# Exercise aim
Make an exact transcript of the lines in the data below, starting with the one containing "Select the red icon in third list row" and going on through the one containing "1232x1063 pixels.", with both included and the pictures left out.

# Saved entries
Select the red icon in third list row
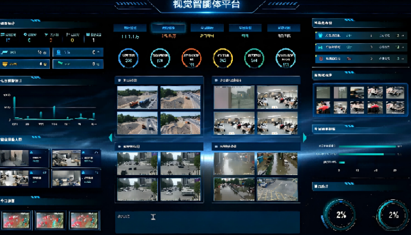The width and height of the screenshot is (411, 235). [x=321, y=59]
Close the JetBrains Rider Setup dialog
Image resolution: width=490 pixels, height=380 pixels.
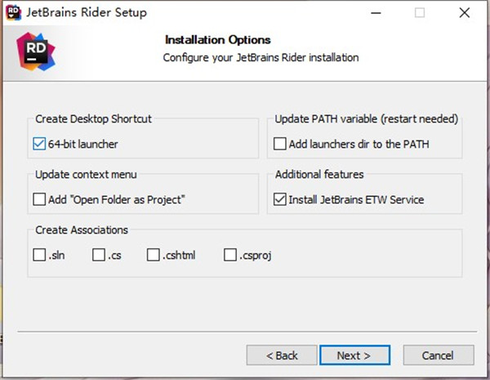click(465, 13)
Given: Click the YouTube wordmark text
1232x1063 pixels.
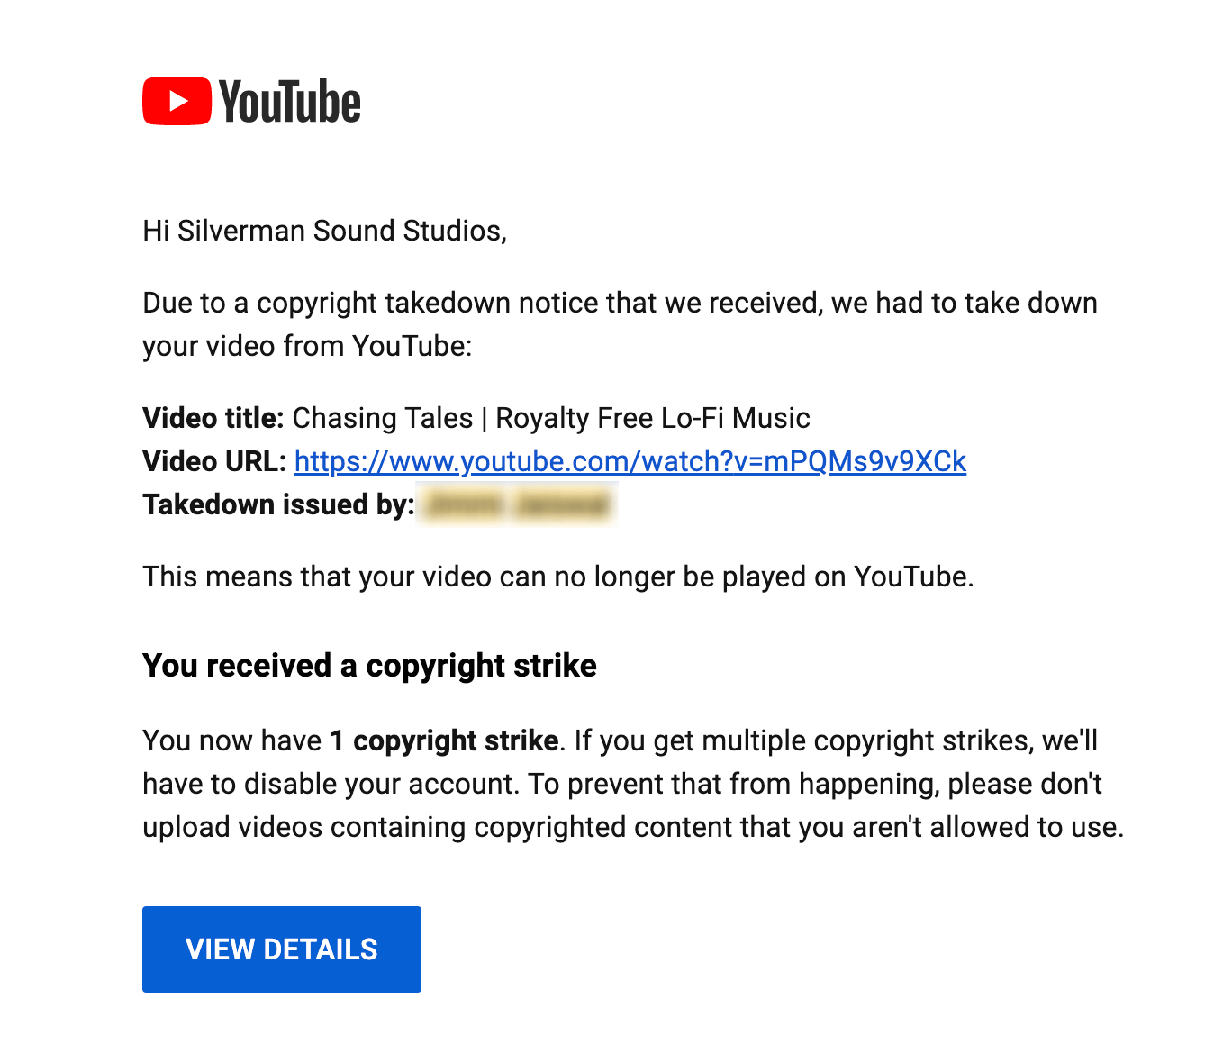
* * *
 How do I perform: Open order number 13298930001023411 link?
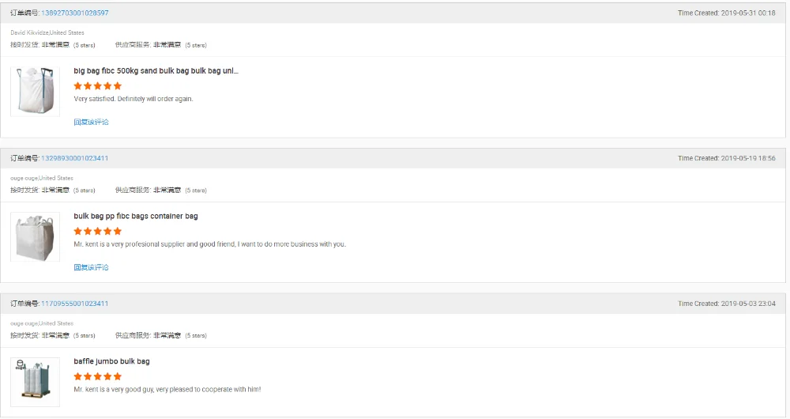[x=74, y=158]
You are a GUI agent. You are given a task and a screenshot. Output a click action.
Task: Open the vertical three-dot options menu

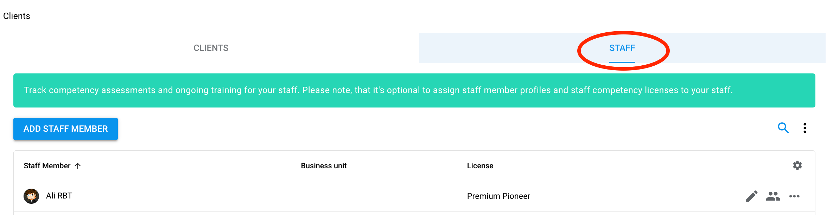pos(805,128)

# Exercise answer
Select the red icon in third list row
The width and height of the screenshot is (411, 235). [x=321, y=59]
Close the JetBrains Rider Setup dialog
Image resolution: width=490 pixels, height=380 pixels.
click(465, 13)
Given: Click the YouTube wordmark text
1232x1063 pixels.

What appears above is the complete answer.